Exercise aim:
Reproduce the entries below verbatim, beginning at the line that contains "You are a computer-use agent. Screen dimensions: 234x138" and continuing through the final line of the entries.

Source material:
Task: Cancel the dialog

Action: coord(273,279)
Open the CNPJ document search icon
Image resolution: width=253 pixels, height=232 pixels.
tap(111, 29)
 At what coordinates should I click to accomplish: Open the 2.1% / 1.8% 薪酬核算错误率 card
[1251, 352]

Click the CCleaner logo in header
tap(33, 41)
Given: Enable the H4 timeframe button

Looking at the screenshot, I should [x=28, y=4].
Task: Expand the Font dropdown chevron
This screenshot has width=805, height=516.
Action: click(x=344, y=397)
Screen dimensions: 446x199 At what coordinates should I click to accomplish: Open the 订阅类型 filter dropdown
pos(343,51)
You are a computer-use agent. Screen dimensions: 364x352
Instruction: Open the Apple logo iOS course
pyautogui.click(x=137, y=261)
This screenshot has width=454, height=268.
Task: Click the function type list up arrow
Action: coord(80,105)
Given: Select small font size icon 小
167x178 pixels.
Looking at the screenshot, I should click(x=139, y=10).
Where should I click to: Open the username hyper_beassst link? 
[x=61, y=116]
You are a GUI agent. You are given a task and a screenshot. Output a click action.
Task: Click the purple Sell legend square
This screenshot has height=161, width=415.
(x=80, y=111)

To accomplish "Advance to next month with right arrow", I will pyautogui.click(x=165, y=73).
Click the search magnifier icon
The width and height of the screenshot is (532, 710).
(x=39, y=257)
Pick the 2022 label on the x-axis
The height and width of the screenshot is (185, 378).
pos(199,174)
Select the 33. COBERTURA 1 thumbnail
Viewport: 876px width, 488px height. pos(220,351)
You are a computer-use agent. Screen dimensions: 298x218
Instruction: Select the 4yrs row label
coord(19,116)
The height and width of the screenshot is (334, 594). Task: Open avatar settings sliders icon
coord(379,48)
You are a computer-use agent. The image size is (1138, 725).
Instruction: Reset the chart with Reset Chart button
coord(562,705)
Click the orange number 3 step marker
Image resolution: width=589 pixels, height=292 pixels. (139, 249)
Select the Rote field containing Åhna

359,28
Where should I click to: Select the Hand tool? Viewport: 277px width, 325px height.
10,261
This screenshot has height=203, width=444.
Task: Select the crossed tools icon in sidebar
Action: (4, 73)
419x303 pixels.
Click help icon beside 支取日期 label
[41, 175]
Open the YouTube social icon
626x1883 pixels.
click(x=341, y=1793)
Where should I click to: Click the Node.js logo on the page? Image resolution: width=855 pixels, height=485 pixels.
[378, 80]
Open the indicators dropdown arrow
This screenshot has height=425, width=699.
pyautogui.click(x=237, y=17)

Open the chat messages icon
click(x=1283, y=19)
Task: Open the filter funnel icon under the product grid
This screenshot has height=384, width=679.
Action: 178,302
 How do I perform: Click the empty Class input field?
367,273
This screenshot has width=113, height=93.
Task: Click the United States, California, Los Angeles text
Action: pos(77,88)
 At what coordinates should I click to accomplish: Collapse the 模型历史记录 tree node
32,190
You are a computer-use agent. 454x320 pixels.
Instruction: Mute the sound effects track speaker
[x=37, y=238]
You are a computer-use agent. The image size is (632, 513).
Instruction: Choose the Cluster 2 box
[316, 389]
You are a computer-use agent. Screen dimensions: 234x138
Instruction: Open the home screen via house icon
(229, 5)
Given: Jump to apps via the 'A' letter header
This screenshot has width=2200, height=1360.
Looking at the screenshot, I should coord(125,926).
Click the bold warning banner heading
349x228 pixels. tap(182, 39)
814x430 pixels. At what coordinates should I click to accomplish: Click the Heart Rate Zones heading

Output for this exercise:
You are a computer-use agent. Screen dimensions: 234x138
Instruction: Open the home screen via house icon
(229, 5)
Given: Jump to apps via the 'A' letter header
This screenshot has width=2200, height=1360.
Looking at the screenshot, I should coord(125,926).
Click the bold warning banner heading
349x228 pixels. tap(182, 39)
814x430 pixels. At what coordinates should I click to accomplish: Click the Heart Rate Zones heading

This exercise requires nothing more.